Figures 13 and 14 illustrate additional embodiments of the present disclosure. The previous figure shows a sucker-rod guide section, two sucker-rod guide sections are spliced together to form a sucker-rod guide, which is attached to the sucker-rod by mechanical fasteners or adhesive. rice field. In the embodiment of Figures 13 and 14, the sucker rod guide is formed as a single integral piece around the sucker rod. This is done, for example, by injection molding a sucker rod guide around the sucker rod. These two figures are for sucker rod guides, but the discussion also applies to sucker rod guide sections as well.

FIG. 13 is a plan view of a sucker rod guide assembly 600 according to the present disclosure, similar to that of FIG. The sucker rod guide assembly includes a sucker rod 610 and a sucker rod guide 620 formed around the sucker rod. Sucker rod guide body 630 has an exterior surface 632 . Four grooves 640 are shown on the outer surface and extend longitudinally between the two ends of the sucker rod body.

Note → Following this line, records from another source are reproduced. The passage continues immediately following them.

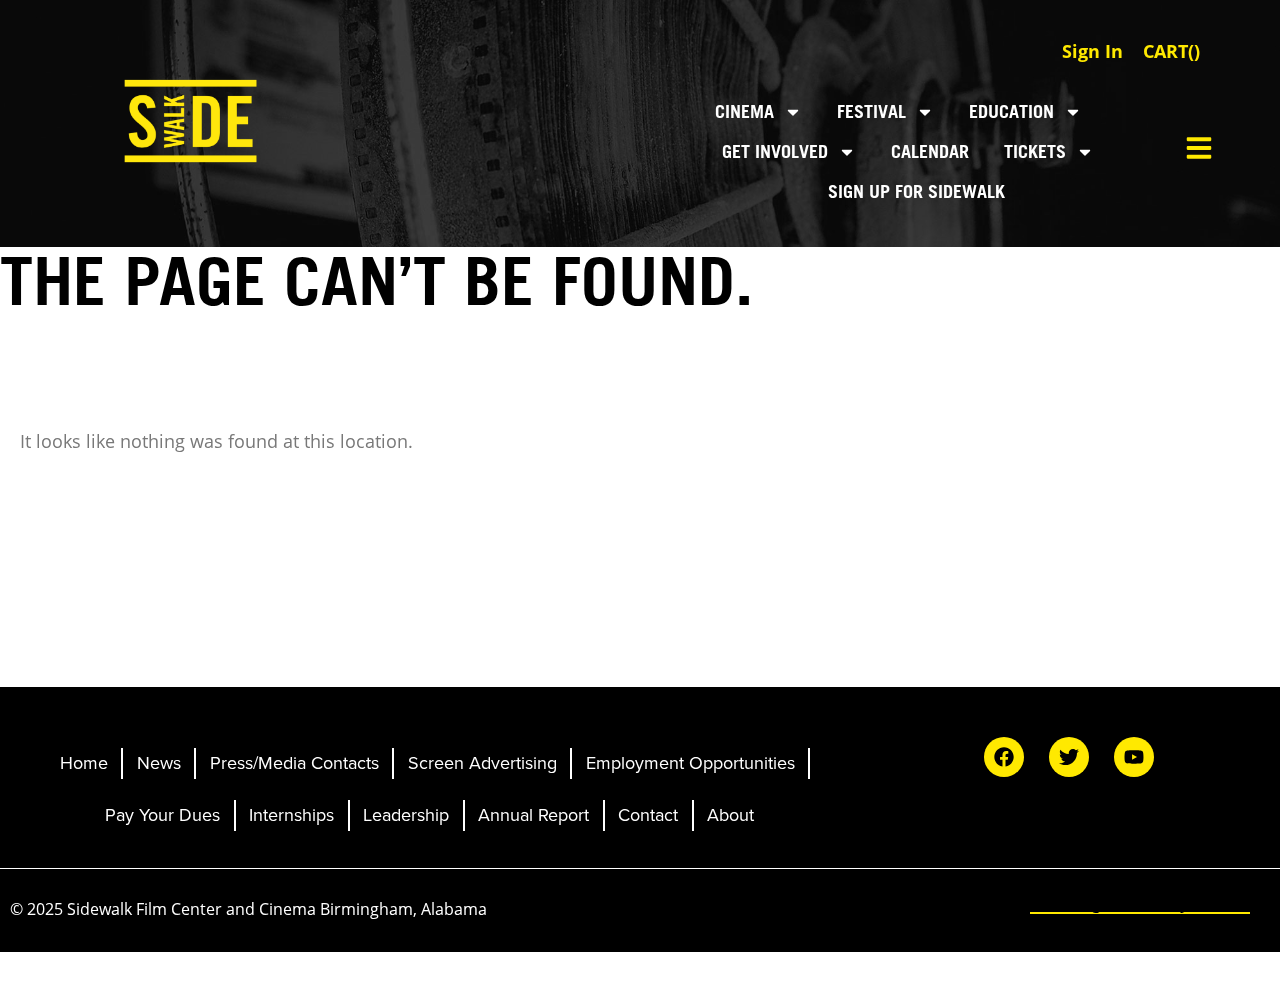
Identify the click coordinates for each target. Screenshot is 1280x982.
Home (84, 763)
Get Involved (775, 151)
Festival (871, 111)
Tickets (1035, 151)
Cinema (744, 111)
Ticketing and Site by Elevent (1140, 903)
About (730, 815)
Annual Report (533, 815)
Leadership (406, 815)
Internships (291, 815)
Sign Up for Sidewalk (916, 191)
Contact (648, 815)
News (159, 763)
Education (1011, 111)
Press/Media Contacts (294, 763)
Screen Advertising (482, 763)
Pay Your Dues (162, 815)
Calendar (930, 151)
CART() (1171, 51)
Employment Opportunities (690, 763)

Here, the sucker rod guide is formed by direct molding of the sucker rod guide onto the sucker rod. This can be done by placing a sucker rod into a mold, which defines the shape of the sucker rod guide. The sucker rod is fixed in place with respect to the mold. A mixture of materials is then used to form the sucker rod guides. The mixture is injected into the mold in a liquid state. After injection, the mold is rotated about the longitudinal axis of the sucker rod. Rotation can be at speeds up to 500 revolutions per minute (rpm) = 10,000 rpm. For the sake of clarity, note that the sucker rod rotates with the mold so that as the resin solidifies, the mixture hardens on the sucker rod.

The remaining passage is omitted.